Daily burn rate display

You'll see three numbers on the Daily tab: your current burn rate, what you'd need to break even, and what you'd need to hit your savings bucket. If you're spending less than your burn rate, you're on track. If you're over, you're burning too hot and need to pull back.

When you add a one-time expense—say you spend $10 on coffee—your burn rate goes up by $0.33 per day because that $10 gets spread across 30 days. If you add a recurring expense like a $3,000 per month rent payment, that adds $100 to your daily burn rate. The math is simple, but it keeps you aware of how every purchase affects your daily spending average.

Searching Your Expenses

The Daily tab isn't just for tracking your burn rate—it's also where you can search through all your expenses. The search bar at the top of the "All Expenses" list is incredibly powerful and supports multiple search methods.

Search by description: Just type any word or phrase. Searching "groceries" will pull up all expenses with that word in the description. It's case-insensitive, so "Groceries" and "groceries" work the same.

Search by description example

Search by date: You can search by typing a specific date in various formats. Try "nov 12", "11/12", or "nov 12 2025". The app will find all expenses from that day.

Search by date example

Search by date range: Need to see everything from a specific period? Type a date range like "11/12-11/15" or "nov 3 - nov 15". The app will show all expenses between those dates, inclusive.

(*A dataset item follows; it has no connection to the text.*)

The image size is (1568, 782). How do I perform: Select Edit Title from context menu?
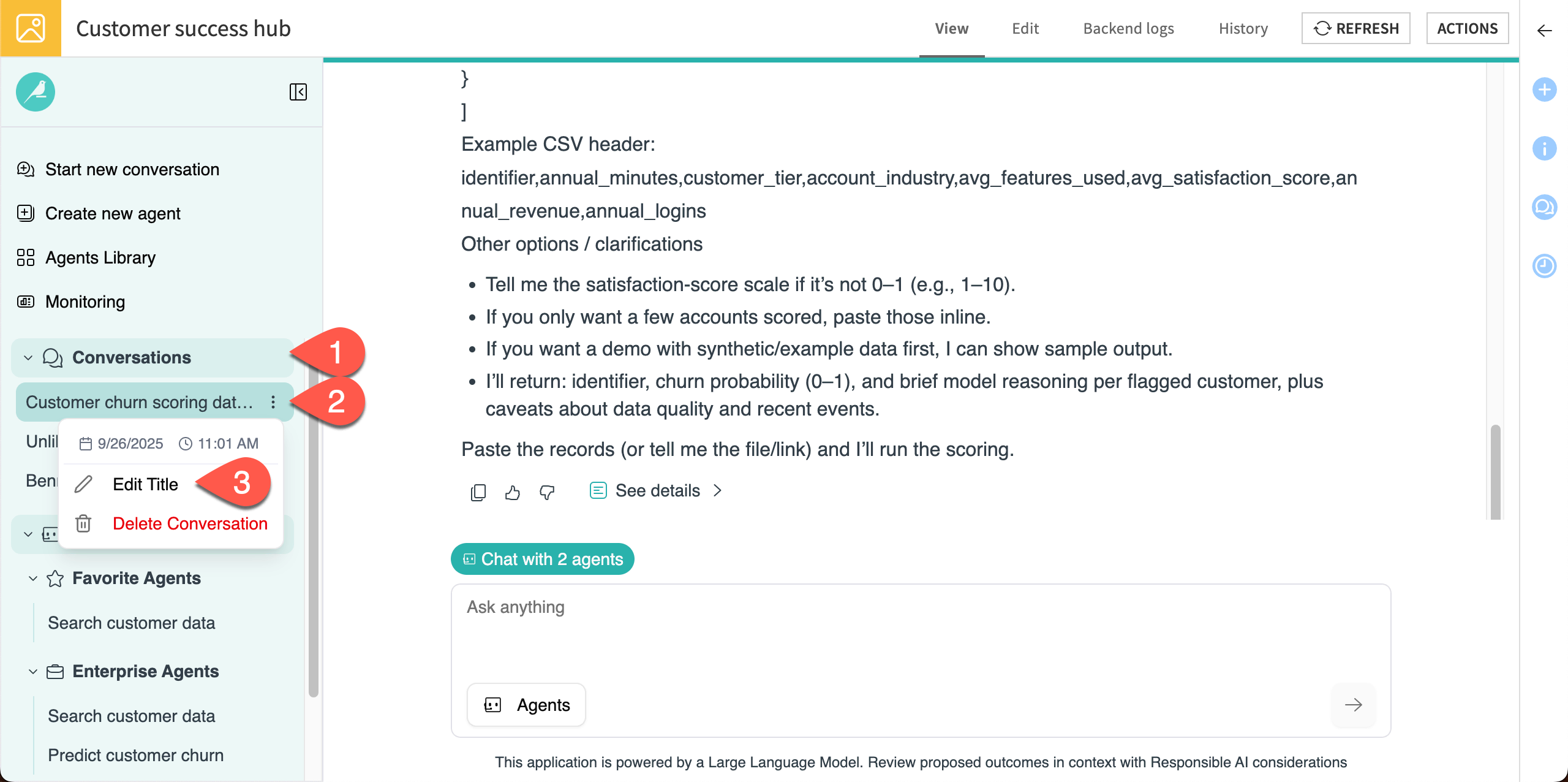[145, 484]
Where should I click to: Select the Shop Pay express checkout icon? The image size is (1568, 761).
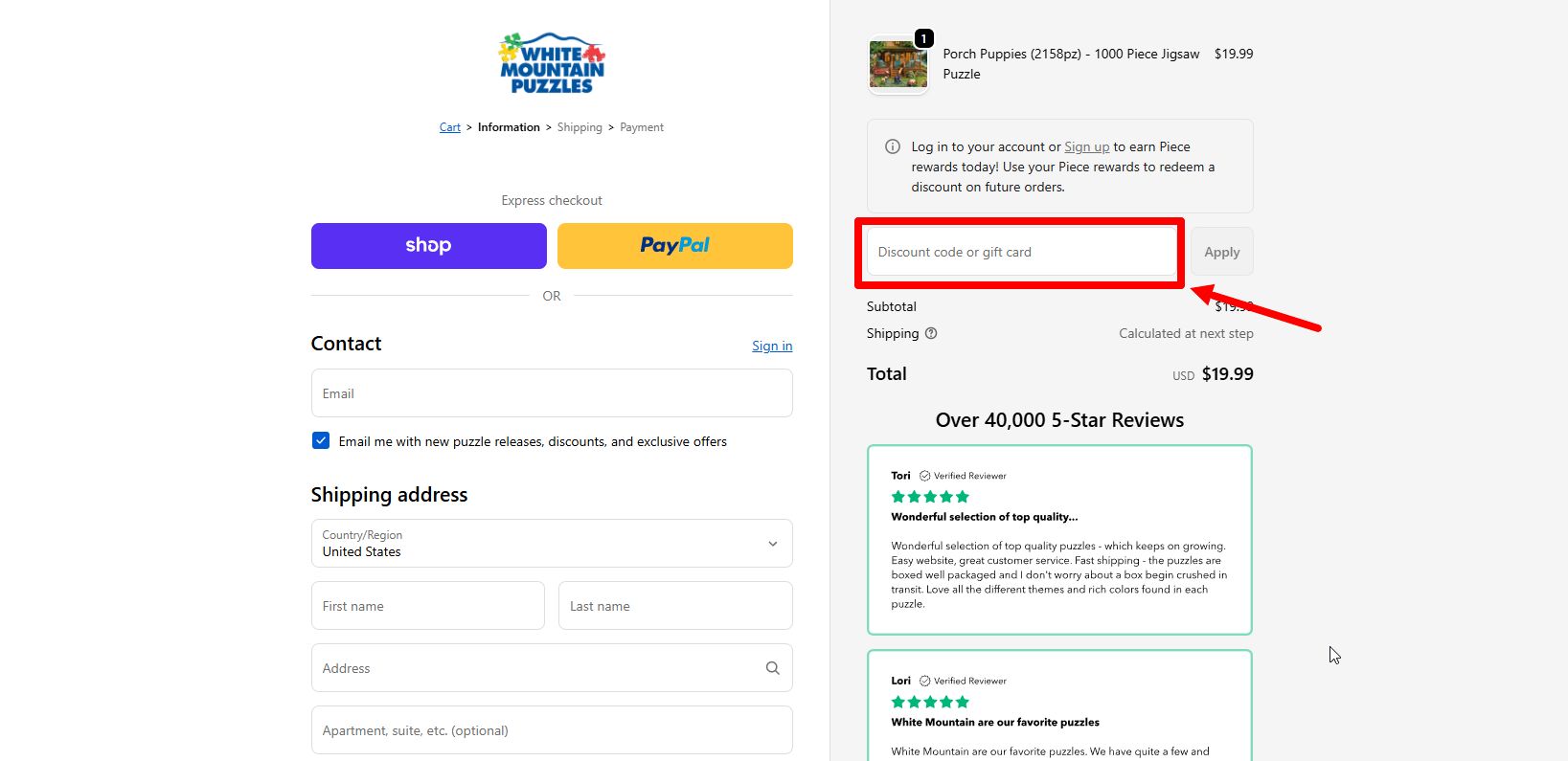[427, 245]
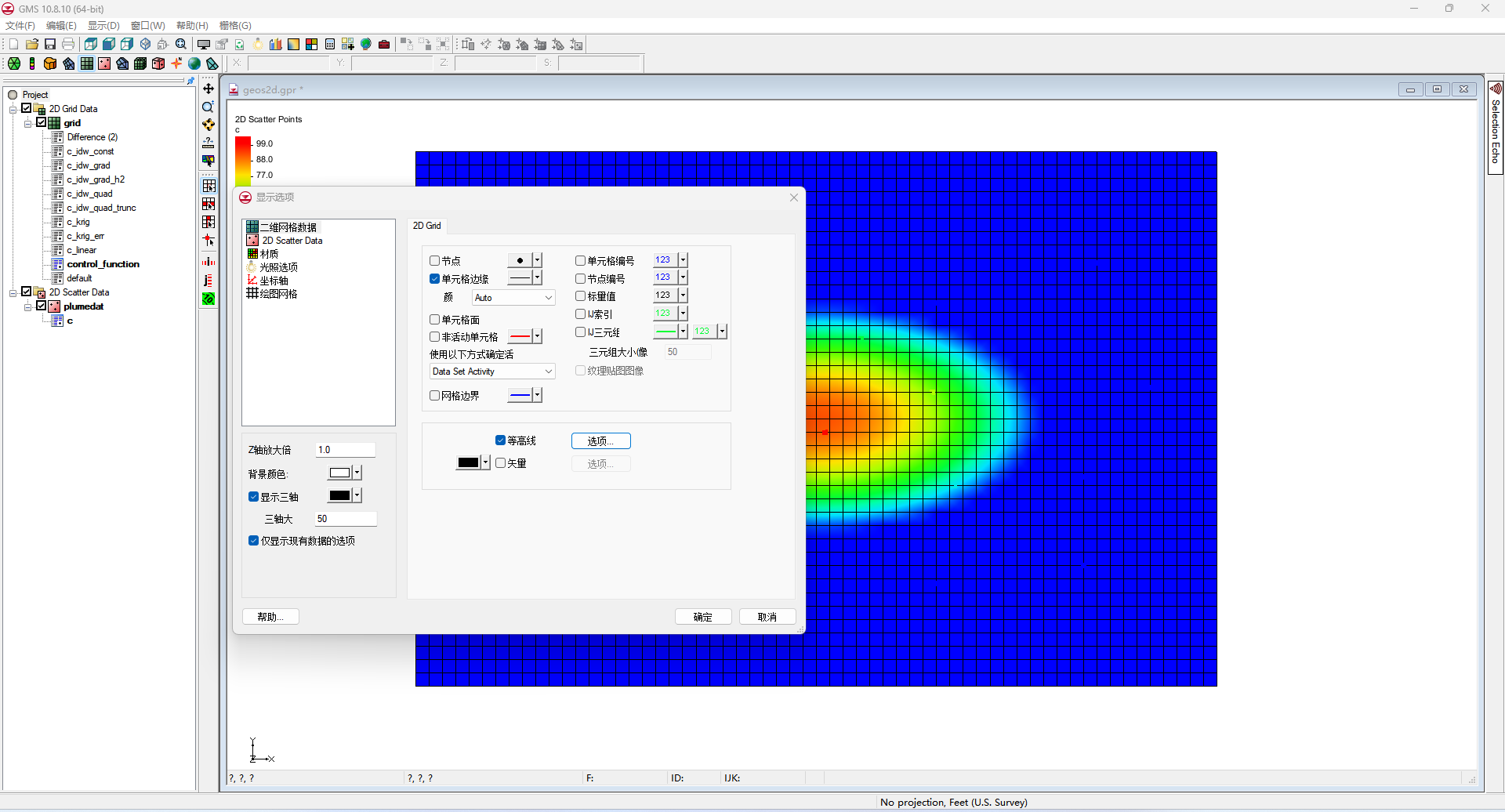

Search by date range example 1 Search by date range example 2

Search by exact amount: Looking for a specific charge? Type just the number like "5" or "5.00" and the app will show all expenses that match that exact amount.

Search by exact amount example

Search by amount range: Want to see all expenses within a price range? Type something like "2-7" or "2.75-3.49" and you'll get everything that falls between those amounts.

Search by amount range example

When you have an active search, a small "TOTAL: $XXX.XX" appears below the search bar showing the sum of all filtered expenses. This is useful for questions like "How much did I spend on groceries this month?" or "What was my total spending between the 1st and 15th?"

Search total display

The filter icon next to the search bar lets you sort results by amount instead of date. Click it once to sort largest to smallest, again to sort smallest to largest, and a third time to return to date sorting.

Sort by amount feature

Tracking Your Progress

The Year to Date tab gives you a bigger picture view of how you're doing over time. You'll see your total saved for the year and a breakdown by month showing whether you came out ahead or fell short. Green bars mean you saved money that month. Red bars mean you spent more than you earned.

Year to date savings view

This is where you can see patterns forming. The monthly breakdown helps you understand your habits and adjust before things get out of hand.

That's pretty much it. Add your income, set up your recurring bills, log your expenses as they happen, and watch your burn rate. The app keeps the math simple and the interface clean so you can focus on the only thing that matters: staying on budget.